L'umido abbraccio autunnale, pioggia di emozioni recondite, preziosamente custodite tra foreste di antichi ontani. Venti di solitudine, sussurri dolorosi, sfuggenti boccoli biondi di aurea grazia, silenziose giornate illuminate da focolari freddi e spenti.
La malinconia sfavillante arde nei suoni di chitarre dalle tetre distorsioni, le carezze di tastiere nel buio di notti novembrine e gli acustici baci rubati ad estati orgasmiche.
Una voce dagli assurdi connotati narra storie tristi che di melenso nulla posseggono. Gutturalmente rabbiosa a tratti, stempera gli atteggiamenti sguaiati con tonalità tra il leggiadro e il litanioso.

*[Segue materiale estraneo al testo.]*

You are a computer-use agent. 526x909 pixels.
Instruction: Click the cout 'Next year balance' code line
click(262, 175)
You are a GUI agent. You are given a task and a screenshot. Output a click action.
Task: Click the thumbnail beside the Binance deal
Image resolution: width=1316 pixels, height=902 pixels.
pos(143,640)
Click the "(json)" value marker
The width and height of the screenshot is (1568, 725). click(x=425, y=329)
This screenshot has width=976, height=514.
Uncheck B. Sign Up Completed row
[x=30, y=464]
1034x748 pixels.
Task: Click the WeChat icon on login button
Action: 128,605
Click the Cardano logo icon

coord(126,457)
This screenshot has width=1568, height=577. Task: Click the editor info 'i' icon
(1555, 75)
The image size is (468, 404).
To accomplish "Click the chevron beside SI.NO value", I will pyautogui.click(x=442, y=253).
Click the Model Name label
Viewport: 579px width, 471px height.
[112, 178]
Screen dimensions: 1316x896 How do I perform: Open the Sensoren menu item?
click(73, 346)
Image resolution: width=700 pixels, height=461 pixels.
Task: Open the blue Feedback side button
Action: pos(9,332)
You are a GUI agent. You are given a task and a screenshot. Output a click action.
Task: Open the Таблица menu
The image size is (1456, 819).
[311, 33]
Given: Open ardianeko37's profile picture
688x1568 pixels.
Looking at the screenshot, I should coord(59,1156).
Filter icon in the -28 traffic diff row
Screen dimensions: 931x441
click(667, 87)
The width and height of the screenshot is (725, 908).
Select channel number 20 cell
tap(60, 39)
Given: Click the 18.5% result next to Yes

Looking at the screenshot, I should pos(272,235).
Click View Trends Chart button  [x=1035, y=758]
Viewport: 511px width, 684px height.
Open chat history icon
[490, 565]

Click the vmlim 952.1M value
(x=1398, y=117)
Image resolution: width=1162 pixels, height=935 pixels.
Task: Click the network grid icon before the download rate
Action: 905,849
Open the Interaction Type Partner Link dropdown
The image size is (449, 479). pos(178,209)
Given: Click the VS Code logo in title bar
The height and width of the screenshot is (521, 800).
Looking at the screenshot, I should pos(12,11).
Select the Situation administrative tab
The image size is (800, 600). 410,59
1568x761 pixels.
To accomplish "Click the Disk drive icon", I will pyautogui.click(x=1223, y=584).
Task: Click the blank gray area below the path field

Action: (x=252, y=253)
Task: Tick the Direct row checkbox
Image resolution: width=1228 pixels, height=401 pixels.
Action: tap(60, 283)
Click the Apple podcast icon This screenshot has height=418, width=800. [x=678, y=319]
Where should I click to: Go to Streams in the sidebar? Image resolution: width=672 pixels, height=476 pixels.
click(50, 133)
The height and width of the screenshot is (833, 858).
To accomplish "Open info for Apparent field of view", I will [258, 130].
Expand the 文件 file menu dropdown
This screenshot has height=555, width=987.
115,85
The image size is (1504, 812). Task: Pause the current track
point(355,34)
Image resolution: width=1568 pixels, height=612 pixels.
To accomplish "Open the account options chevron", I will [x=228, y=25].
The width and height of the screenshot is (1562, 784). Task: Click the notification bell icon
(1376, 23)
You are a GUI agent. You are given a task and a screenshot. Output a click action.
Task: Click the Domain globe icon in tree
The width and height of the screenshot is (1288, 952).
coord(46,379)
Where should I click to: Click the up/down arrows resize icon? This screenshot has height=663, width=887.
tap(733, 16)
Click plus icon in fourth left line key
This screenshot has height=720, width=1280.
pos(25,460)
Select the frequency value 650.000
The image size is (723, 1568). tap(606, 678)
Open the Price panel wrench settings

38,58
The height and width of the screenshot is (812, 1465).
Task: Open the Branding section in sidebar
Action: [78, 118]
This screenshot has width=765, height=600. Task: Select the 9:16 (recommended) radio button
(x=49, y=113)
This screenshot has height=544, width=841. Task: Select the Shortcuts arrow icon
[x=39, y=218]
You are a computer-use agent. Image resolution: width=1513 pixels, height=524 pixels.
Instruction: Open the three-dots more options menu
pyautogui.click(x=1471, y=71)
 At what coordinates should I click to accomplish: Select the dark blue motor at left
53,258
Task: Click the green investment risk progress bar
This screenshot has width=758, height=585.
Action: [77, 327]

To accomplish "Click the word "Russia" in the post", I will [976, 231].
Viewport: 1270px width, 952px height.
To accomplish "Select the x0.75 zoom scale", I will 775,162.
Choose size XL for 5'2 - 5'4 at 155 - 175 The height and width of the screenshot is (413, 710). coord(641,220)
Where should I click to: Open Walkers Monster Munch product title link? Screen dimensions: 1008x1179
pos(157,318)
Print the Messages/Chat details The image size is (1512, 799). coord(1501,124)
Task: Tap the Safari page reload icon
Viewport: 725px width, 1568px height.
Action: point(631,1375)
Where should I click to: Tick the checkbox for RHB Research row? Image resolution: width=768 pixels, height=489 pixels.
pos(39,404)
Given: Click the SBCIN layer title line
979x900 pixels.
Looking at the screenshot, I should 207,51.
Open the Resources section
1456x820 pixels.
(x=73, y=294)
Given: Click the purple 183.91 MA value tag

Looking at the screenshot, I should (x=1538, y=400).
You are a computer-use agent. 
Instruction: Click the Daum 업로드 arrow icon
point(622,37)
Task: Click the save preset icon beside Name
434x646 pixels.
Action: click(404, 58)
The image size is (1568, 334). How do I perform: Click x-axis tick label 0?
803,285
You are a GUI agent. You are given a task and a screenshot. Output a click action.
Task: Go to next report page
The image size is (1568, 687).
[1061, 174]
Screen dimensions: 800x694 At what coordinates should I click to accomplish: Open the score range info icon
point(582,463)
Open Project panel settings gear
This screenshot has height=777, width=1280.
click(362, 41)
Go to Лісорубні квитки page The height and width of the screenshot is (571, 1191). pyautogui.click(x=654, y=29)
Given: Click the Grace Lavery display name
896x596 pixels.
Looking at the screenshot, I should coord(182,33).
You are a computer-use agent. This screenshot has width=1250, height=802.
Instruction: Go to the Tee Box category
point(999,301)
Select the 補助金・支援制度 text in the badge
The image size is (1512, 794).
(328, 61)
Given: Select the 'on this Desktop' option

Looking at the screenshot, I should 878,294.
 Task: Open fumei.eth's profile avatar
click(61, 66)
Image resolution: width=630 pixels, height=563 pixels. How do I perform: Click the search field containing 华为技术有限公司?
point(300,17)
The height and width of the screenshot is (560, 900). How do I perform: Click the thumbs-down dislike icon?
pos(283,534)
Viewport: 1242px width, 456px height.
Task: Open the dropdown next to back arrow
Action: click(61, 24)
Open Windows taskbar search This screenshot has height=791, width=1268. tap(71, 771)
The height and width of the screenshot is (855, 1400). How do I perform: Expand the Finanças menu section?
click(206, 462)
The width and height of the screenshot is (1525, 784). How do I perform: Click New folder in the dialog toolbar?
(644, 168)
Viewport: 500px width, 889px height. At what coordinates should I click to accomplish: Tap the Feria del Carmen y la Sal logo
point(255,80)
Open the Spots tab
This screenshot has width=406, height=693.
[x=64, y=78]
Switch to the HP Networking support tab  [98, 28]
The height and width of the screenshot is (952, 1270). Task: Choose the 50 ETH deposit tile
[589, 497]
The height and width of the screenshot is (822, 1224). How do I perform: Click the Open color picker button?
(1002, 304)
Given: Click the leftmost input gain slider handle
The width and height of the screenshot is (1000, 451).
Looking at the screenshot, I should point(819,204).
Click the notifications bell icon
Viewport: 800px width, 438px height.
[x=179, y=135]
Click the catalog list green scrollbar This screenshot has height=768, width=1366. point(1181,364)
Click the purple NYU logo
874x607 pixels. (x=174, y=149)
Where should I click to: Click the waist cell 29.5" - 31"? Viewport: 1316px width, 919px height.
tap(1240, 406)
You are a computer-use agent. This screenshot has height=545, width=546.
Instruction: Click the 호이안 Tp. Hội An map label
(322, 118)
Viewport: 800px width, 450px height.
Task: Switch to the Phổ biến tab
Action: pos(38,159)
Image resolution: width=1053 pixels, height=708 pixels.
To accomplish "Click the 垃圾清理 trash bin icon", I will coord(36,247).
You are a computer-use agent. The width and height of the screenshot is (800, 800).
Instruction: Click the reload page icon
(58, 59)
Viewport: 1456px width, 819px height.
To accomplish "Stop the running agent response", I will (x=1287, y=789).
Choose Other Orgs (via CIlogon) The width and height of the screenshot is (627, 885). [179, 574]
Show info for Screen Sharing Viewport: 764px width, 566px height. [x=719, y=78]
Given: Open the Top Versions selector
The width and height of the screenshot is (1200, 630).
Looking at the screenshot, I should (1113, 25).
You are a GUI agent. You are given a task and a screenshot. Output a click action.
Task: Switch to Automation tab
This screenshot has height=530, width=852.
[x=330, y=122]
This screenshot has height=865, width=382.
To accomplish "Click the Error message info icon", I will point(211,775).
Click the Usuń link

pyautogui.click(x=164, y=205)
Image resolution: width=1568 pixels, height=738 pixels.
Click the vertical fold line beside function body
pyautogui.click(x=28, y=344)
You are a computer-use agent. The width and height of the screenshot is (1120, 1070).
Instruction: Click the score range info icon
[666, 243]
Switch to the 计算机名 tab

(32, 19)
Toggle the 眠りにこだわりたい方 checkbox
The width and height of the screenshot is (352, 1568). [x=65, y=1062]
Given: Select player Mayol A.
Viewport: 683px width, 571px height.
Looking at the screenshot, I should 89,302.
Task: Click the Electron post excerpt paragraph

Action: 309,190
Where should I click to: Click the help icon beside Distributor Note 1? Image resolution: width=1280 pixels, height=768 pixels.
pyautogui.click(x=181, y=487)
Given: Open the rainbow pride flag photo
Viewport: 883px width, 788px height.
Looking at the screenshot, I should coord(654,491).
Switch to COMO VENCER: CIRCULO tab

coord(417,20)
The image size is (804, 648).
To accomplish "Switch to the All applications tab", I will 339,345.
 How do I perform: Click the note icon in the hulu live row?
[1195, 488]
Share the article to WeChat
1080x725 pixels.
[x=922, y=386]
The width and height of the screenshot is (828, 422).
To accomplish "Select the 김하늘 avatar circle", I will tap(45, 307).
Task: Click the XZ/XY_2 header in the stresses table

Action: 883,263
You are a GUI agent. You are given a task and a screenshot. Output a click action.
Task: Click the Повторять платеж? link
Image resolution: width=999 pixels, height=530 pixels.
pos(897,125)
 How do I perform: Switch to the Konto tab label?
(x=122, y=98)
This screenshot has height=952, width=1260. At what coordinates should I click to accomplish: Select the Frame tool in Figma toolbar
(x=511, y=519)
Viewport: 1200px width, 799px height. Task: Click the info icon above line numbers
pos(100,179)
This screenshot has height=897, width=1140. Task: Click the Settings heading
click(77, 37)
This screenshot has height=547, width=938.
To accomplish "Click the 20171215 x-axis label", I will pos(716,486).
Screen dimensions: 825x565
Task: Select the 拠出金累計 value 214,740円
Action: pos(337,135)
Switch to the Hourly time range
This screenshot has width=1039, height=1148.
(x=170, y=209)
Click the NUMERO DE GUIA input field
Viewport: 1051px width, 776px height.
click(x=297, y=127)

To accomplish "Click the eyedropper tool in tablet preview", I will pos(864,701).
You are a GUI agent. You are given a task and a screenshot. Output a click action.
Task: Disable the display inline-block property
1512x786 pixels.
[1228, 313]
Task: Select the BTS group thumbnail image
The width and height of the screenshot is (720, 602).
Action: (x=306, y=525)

Debordanti aperture sinfoniche danno sfogo alla convulsa bellezza di paesaggi delicati ma profondamente tenebrosi. Il romanticismo dilaniato serpeggia tra i contorni di lande abbandonate al gelo spietato, mentre calano le ombre su serate illuminate da fioche luci soffuse.
Il cantante è solo, piange di rabbia lancinante ma allieta simultaneamente con note di purezza mai dimenticata, ci trascina nel vortice di brezze autunnali, verso parchi silenziosi dove verdi manti erbosi fondono lacrime di brina luccicante in specchi d'acqua dai fodali scuri e fangosi.
Suoni metallici schiaffeggiano armonici tappeti melodiosi dolcemente vellutati, prepararano il viandante ad un lungo viaggio, una cavalcata in groppa a bianchi puledri dalle bronzee criniere. Criniere come fluttuanti lingue nebbiose annuncianti l'arrivo della regina dei sogni feriti e delle occasioni perdute, donna a lungo agognata e sempre sfuggente.
Il suo abbraccio apre le porte alla stagione delle nevicate, alla bellezza di terre fulgidamente sospese nel biancore accecante di ghiacciai eterni.
Un ultimo etereo sospiro conduce il viaggiatore al cuore, al centro di un inverno intriso di passioni incontenibili. Lentamente la sorgente delle lacrime si estingue ed i capelli si asciugano. "Ghost reveries" termina nel silenzio.